A principios del siglo XIX, en las Cortes de Cádiz, se hallan presentes o representados, junto a los diputados peninsulares, los de las diversas circunscripciones americanas, porque unos y otros forman parte de «la Nación española» que «es la reunión de todos los españoles de ambos hemisferios », según el artículo primero de la Constitución de 1812.
Desde la Independencia de las repúblicas americanas los destinos de esos nuevos Estados y España circularon por caminos diversos y en ocasiones enfrentados. Pero la comunidad de lengua y de tradiciones culturales y sociales siguió constituyendo un nexo para el que no existía el océano. Sus escritores eran los nuestros y buena parte de nuestras costumbres, las suyas. En esa misma centuria, especialmente en sus últimos tramos, empezó a desarrollarse y a crecer un flujo migratorio de aquí para allá, particularmente en dirección a algunos Estados. Esa tendencia prosiguió en el novecientos, dando lugar a nutridas colonias deespañoles, «gallegos» en Buenos Aires e incluso «gachupines» en México, algunos de los cuales, o sus hijos, regresaban como «indianos» a la patria de sus mayores, pero de ordinario sin romper con las tierras ultramarinas en que habían estado y seguían considerando suyas.
A esos emigrantes se unieron unos miles —no tantos como a veces se escribe o se dice— de exiliados de la guerra civil. Muy notorio ese fenómeno por la calidad humana y profesional de una parte de ellos, que pertenecían a los sectores sociales e ideológicos dirigentes de la segunda República. No hay que olvidar tampoco que, especialmente desde los años finales del decenio cincuenta y siguientes, fueron varios centenares, quizá unos pocos millares, los latinoamericanos que vinieron a España para cursar o ampliar estudios: profesionales, docentes, políticos, etc., para los que nuestro país España era una puerta abierta a Europa, fácilmente accesible desde aquí.

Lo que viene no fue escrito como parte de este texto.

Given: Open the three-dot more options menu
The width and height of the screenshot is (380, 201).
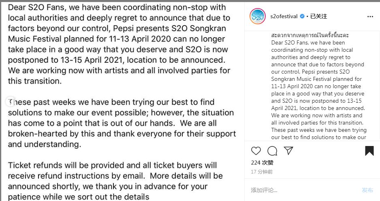Looking at the screenshot, I should coord(370,17).
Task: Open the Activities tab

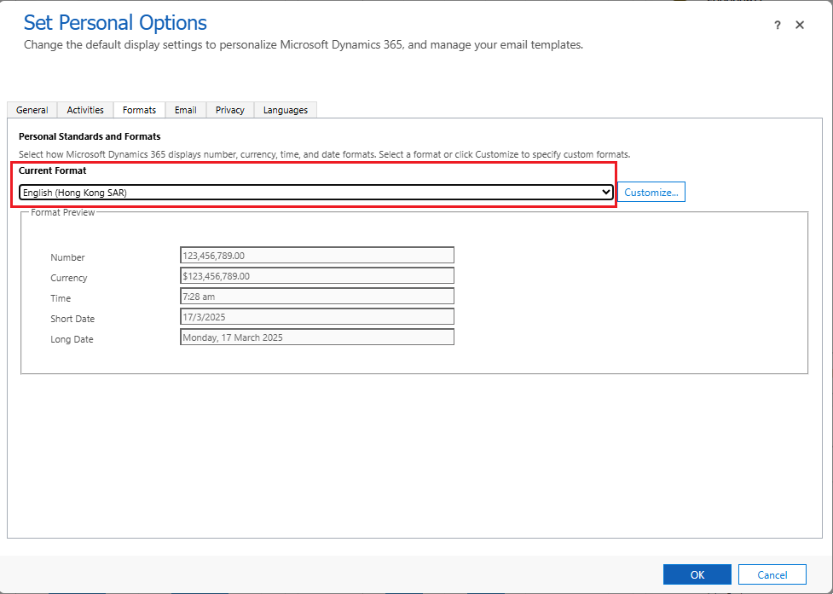Action: 85,110
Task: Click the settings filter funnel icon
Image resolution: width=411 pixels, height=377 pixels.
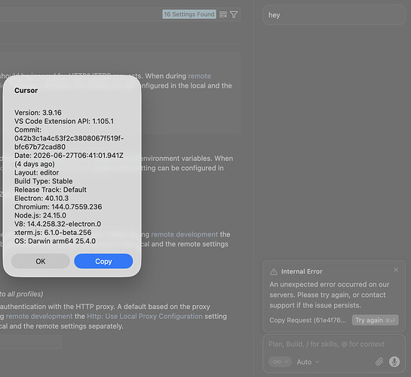Action: [x=234, y=14]
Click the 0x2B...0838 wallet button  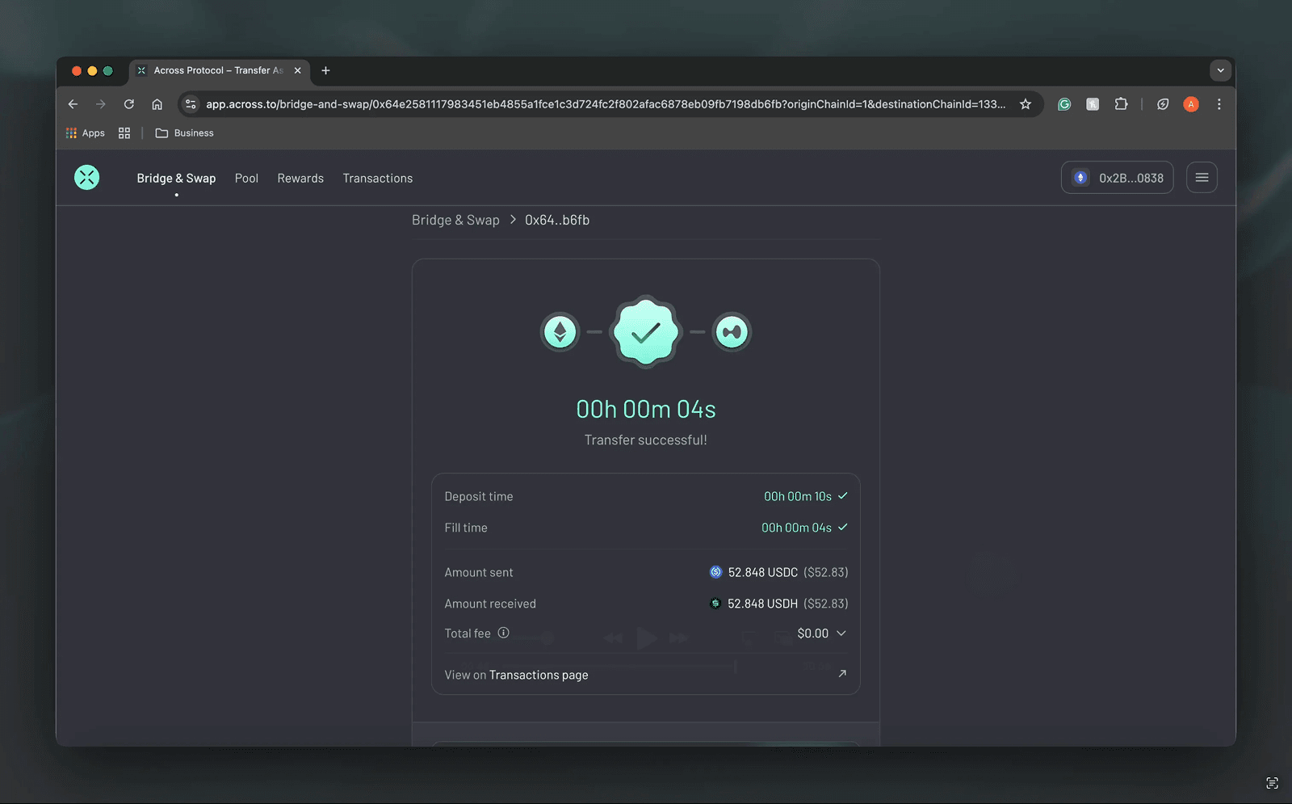[1117, 178]
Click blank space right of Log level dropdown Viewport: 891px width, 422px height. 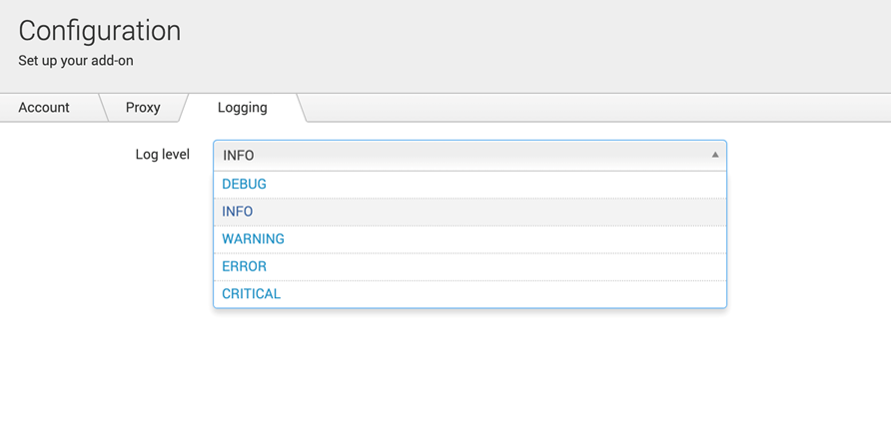point(809,155)
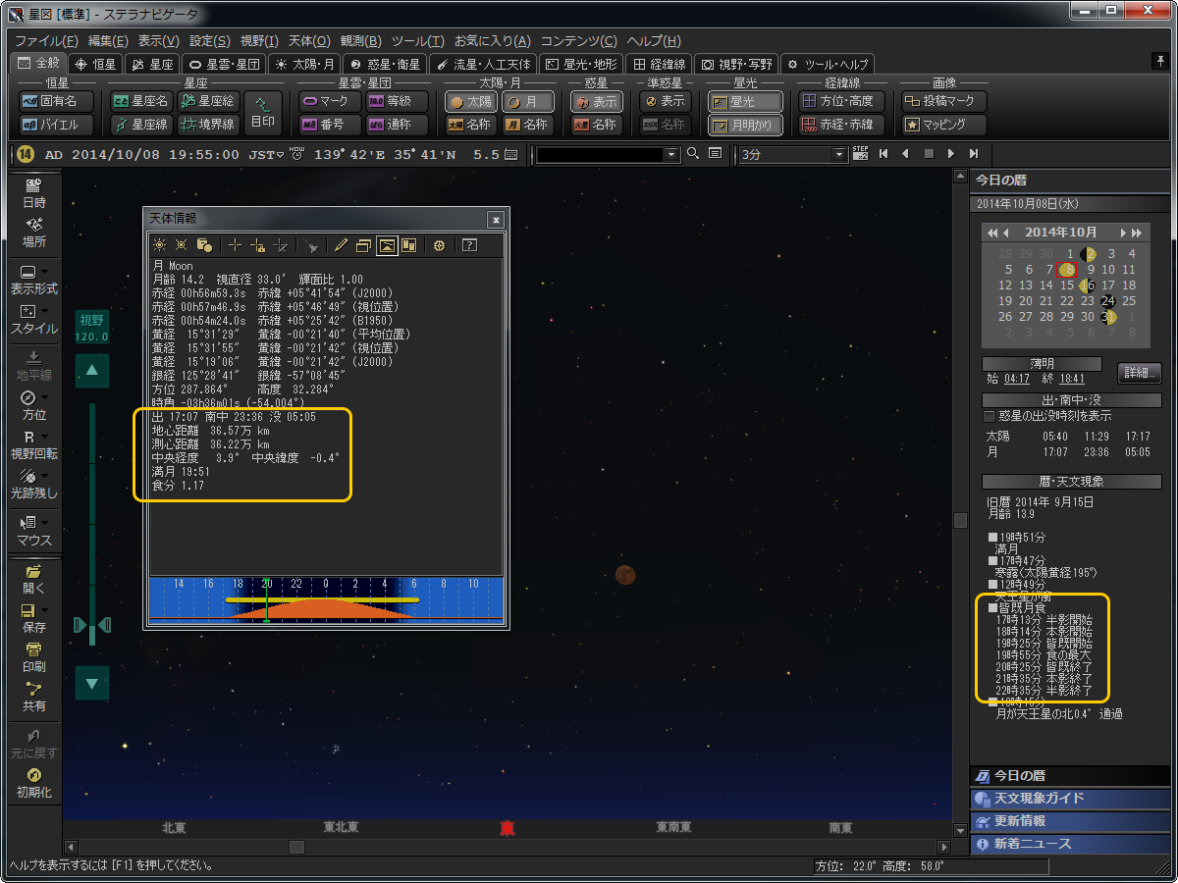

En el último cuarto de siglo el panorama es más abierto, más de doble dirección y más prometedor. Con la Transición, España se ha modernizado política, económica y socialmente. Además la tecnología industrial, comercial y financiera de nuestra nación ha alcanzado niveles exportables, mientras las posibilidades del inmenso continente de lo que se llamó el «Nuevo Mundo» son atractivas no sólo para los españoles sino para los otros países europeos a los que España —presente en la Unión Europea, en la moneda común y en crecimiento incluso ahora que parece haberse vuelto más lento el proceso— puede servir de estímulo y de cauce para lo que se suelen denominar joint ventures. Nuestros dos mundos, el peninsular y el americano, están más cerca que nunca y se prestan mejor que en otros momentos de la historia a cooperar en empresas culturales, económicas, industriales, financieras y sociales de interés común.
Las «Cumbres iberoamericanas» son ya una tradición y casi una costumbre que por parte española han contribuido a crear —o fomentar— gobiernos de distinto signo político. El paso siguiente debe ser que su celebración, como debería ocurrir con la de este año, se convierta en un acontecimiento.